Do We Get to Win This Time? is a podcast about how Hollywood has depicted and defined the Vietnam War. You can listen on the Big Picture feed. The following is an excerpt from Episode 6: “I Am Reality.”
Dale Dye came of age in the ’50s and early ’60s, right as the studios were making dozens of films about World War II—films like John Wayne’s Sands of Iwo Jima, one of Dye’s favorites. But while he wound up seeing plenty of military films, he didn’t think of them as particularly realistic.

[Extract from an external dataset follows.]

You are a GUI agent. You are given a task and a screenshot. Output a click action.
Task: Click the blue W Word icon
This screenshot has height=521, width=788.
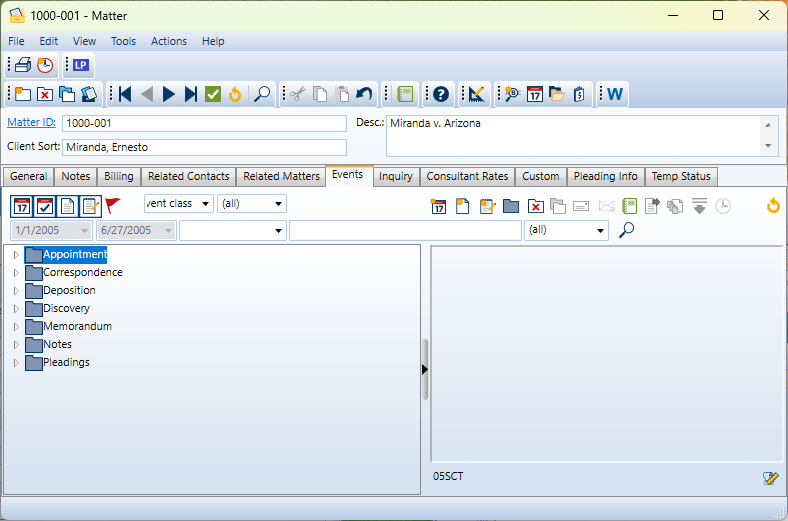coord(614,94)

“I think I was smart enough to know better,” Dye says. “And I was certainly smart enough to know that not everything one does in uniform or in the military is going to be great and courageous and so on and so forth. But I was also a fan of any military movie that gave me a little perception or a little look behind the curtain.”
Dye enrolled in military school, and in 1964, he joined the United States Marine Corps. He soon found himself in Vietnam, where he spent most of the late ’60s, returning home with three Purple Hearts.
Over the next several years, Dye traveled the world, reaching the rank of captain before retiring from the Marines in 1984. And he kept going to the movies.
“I think at some point in my life—after about 20 years in uniform—I had seen virtually every military movie there was,” he says. “The vast majority of them sort of pissed me off.”
Dye was frustrated when a movie got the little details wrong: He hated seeing an on-screen soldier wearing the wrong uniform or carrying the wrong gun. But he was even more annoyed by Hollywood’s portrayal of life in the military.
Soon, Dye found himself in Hollywood, looking to start a new career as a technical adviser—someone who could school filmmakers and actors about the realities of being a soldier. He hustled his way around Los Angeles, trying to find a foothold in the movie industry and pitching his idea to anybody who’d listen.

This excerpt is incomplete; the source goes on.